Recorded data:
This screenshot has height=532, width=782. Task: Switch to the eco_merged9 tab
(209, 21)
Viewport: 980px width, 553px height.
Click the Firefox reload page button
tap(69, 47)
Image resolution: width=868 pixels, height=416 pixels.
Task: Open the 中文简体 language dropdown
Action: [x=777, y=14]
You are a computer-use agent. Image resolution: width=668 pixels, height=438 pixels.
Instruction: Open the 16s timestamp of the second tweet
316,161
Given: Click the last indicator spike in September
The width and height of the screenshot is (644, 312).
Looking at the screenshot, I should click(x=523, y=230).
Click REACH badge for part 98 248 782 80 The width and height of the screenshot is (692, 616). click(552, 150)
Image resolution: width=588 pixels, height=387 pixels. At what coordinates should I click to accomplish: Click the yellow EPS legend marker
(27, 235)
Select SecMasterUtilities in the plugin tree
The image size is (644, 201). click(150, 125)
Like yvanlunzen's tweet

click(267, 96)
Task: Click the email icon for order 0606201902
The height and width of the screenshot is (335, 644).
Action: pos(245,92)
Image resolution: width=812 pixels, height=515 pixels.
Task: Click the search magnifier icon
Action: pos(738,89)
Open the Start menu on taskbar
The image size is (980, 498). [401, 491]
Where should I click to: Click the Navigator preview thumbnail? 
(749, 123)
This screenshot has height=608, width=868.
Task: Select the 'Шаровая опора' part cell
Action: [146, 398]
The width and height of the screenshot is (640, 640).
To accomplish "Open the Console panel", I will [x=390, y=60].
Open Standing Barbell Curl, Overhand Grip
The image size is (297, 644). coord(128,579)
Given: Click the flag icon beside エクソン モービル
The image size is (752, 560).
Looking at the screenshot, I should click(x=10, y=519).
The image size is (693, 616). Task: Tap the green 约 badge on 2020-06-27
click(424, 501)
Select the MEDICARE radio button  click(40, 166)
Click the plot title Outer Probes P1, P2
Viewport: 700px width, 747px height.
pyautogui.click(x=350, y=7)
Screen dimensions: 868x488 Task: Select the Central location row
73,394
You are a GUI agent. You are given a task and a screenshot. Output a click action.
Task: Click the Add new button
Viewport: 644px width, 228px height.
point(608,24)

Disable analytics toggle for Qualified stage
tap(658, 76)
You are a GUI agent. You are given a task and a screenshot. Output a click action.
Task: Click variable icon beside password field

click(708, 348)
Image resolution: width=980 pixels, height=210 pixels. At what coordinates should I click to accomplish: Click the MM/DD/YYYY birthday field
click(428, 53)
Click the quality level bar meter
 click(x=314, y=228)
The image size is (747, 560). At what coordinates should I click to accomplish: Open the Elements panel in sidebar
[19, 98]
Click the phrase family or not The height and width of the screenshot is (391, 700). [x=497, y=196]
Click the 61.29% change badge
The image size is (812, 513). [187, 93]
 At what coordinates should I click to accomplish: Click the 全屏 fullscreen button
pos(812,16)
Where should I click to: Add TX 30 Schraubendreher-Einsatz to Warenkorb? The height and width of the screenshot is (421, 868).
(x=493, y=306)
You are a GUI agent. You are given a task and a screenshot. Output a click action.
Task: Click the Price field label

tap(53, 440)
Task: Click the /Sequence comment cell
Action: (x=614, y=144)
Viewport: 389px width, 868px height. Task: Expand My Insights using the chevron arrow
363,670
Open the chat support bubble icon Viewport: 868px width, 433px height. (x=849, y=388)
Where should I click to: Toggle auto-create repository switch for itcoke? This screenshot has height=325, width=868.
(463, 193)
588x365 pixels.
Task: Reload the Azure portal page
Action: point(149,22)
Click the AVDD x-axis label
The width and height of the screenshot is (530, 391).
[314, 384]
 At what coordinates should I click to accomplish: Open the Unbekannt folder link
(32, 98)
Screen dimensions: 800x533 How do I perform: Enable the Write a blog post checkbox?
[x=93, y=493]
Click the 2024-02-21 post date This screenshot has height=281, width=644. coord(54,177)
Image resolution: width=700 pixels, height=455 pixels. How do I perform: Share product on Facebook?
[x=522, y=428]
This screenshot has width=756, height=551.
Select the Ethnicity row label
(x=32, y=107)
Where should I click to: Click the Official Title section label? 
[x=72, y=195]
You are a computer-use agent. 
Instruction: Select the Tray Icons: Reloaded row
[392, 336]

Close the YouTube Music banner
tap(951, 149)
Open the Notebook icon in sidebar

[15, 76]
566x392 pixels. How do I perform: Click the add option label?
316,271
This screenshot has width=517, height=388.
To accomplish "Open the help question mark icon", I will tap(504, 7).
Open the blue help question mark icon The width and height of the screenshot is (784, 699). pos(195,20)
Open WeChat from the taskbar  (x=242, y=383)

■ WORK TASK
Apply a filter for "question" to the entries and show each line that passes.

■ ANSWER TO THIS TASK
To accomplish "Open the help question mark icon", I will tap(504, 7).
Open the blue help question mark icon The width and height of the screenshot is (784, 699). pos(195,20)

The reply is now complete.